Five years later, more hospitalizations prompted another conversation. By this time, she had instructions posted on her front door, on the refrigerator, and on her vanity: “Do not take me to hospital under any circumstances.” She also sat down with her doctor, saying expressly, “I’ve had enough, please don’t ever put me in the hospital.” Weeks later, she had an irregular heartbeat and a likely stroke. No ambulance was called. We sat with her, as she had asked, keeping her comfortable around the clock for the last week of her life.  

Follow the lead of the person you care for

For years, I’ve been in conversation with my 95-year-old aunt Maire, the last living family member of my parents’ generation. She is dodging a litany of medical events that could bring her life to a close. Her playful, often-stated wish is to live “forever.” I’ve been supporting her to use the 4Ms (What Matters, Medication, Mentation, Mobility) as a framework to make sure she gives herself the best chance to keep herself in the best shape and to be able to communicate with her doctors and carers. 
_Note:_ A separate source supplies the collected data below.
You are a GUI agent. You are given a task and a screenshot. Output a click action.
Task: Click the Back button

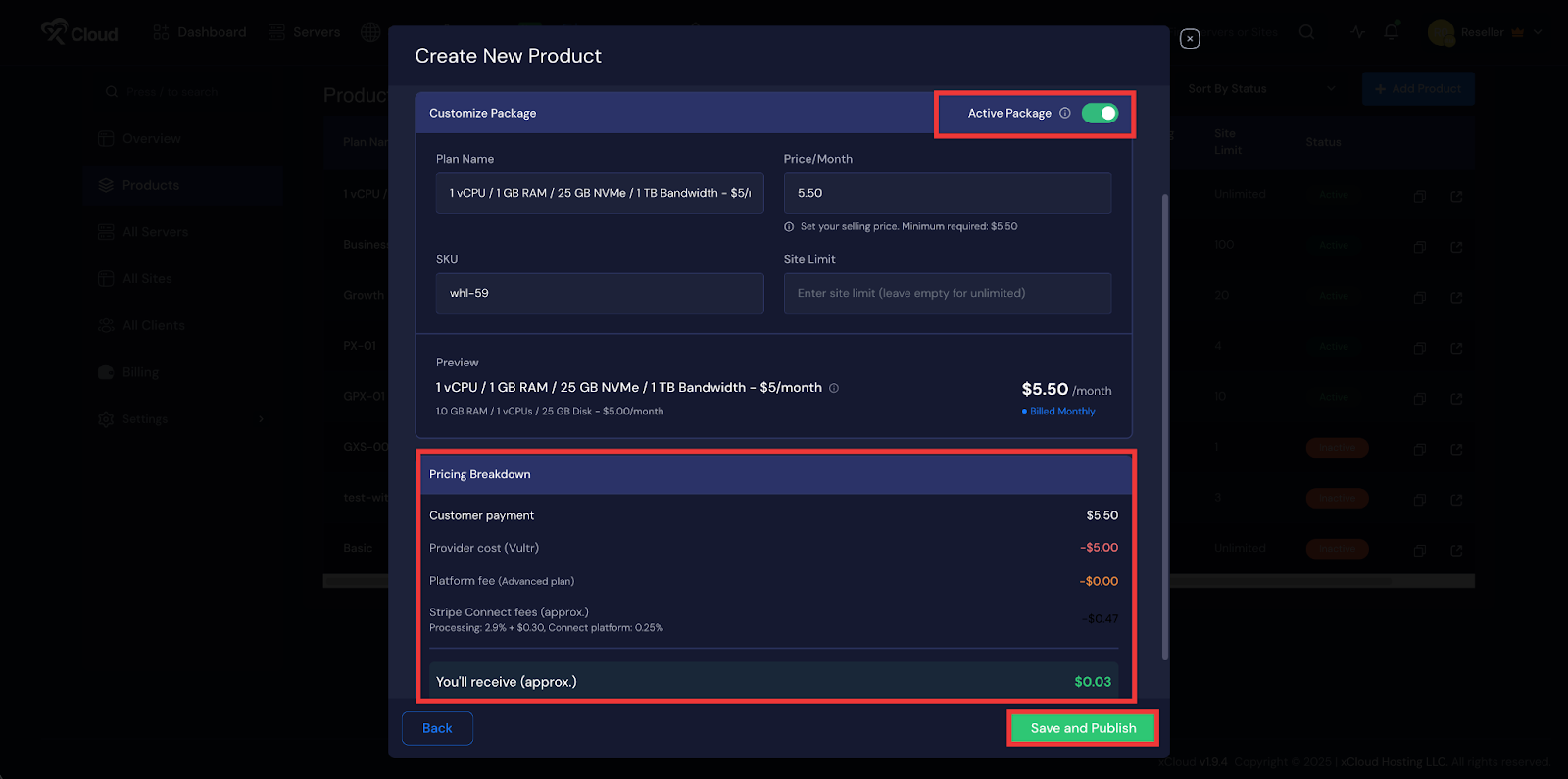pos(437,728)
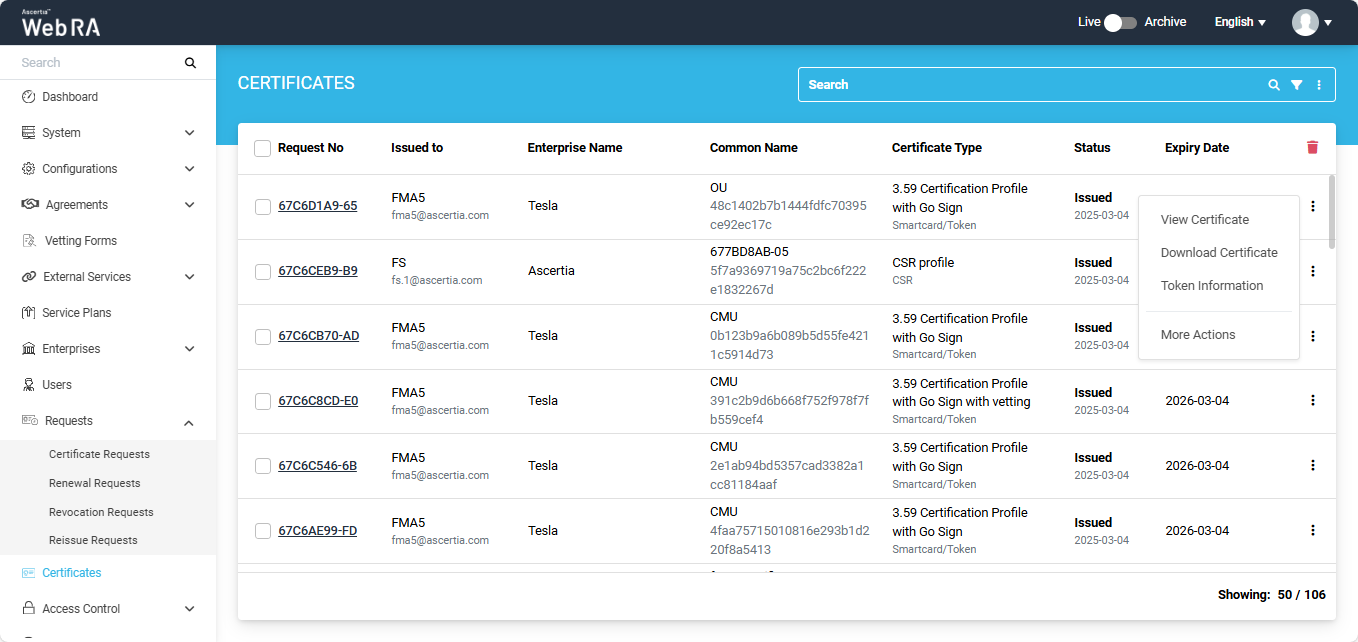Click the table vertical scrollbar
Image resolution: width=1358 pixels, height=642 pixels.
[1330, 211]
Maire extracts her quality of life and meaning from her everyday interactions with her daughter, carers and visitors. She lives independently in her modest home. As a retired therapist and sometime Buddhist, what matters to her is that she and I (and her frequent visitors) have meaningful conversations about the world and life. We are discussing what her perfect ending would look like, gauging her readiness to think about what comes next, and having conversations with her doctor, too. Last week she said, “Yes, we do need to talk about the ending.”  

The conversations continue. 

Have your own conversations

This blog has prompted me to think about the conversations about my own wishes about the end of my life. I have documented in great detail a decision tree of medical support (and withholding of support) for almost everything I can think of, should I be incapable of making decisions. But I have yet to broach the conversation about what I truly want for that perfect ending. Perhaps it’s the one time that I should follow the adage “Physician, heal thyself”! 

Pierre M. Barker, MD, MBChB, is Chief Scientific Officer at the Institute for Healthcare Improvement (IHI).